Molecular expression of l-asparaginase gene from Nocardiopsis alba NIOT-VKMA08 in Escherichia coli: A prospective recombinant enzyme for leukaemia chemotherapy

• Novel glutaminase-free L-asparaginase producing Nocardiopsis alba NIOT-VKMA08 from marine sediments of Andaman and Nicobar Islands
• Cloning and heterologous expression of L-asparaginase biosynthesis gene (ansA) to achieve the stable inducible system that overproduce the glutaminase-free recombinant L-asparaginase
• Purified recombinant enzyme disclosed an elevated level of asparaginase activity (158.1 IU/mL)

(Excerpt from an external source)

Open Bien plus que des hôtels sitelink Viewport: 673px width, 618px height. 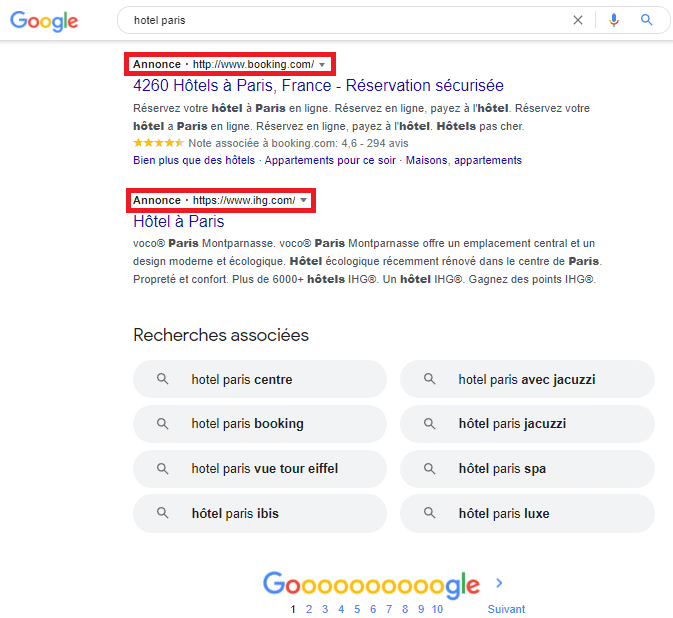coord(194,161)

• Glutaminase activity was not detected in the recombinant L-asparaginase, which could reduce the probable side effects during leukaemia therapy

l-Asparaginase is an antineoplastic agent that selectively reduces the level of l-asparagine in blood and diminishes the proliferation of cancerous cells. Studies were carried out on the cloning and heterologous expression of l-asparaginase biosynthesis gene (ansA) from Nocardiopsis alba NIOT-VKMA08 to achieve the stable inducible system that overproduces the glutaminase-free recombinant l-asparaginase. Overexpression of recombinant l-asparaginase was achieved with an optimized final concentration of 1.5 mM of isopropyl-β-d-thiogalactoside (IPTG) and the enzyme was expressed as a soluble protein. The recombinant enzyme was purified using nickel-nitrilotriacetic acid (Ni-NTA) chromatography and the purified enzyme disclosed an elevated level of asparaginase activity (158.1 IU/mL). Optimum pH and temperature of the purified l-asparaginase for the hydrolysis of l-asparagine were 8.0 and 37 °C and it was very specific for its natural substrate, l-asparagine. Detailed studies were carried out on the kinetics of enzyme reaction, catalytic activity, temperature and ionic strength and the thermostability of the l-asparaginase enzyme. The functional characterisation of the recombinant l-asparaginase was studied through Fourier transform infrared spectroscopy (FT-IR), nuclear magnetic resonance (NMR), in silico sequence analysis and protein structural modelling. Glutaminase activity was not detected in the recombinant l-asparaginase, which could reduce the probable side effects during leukaemia therapy.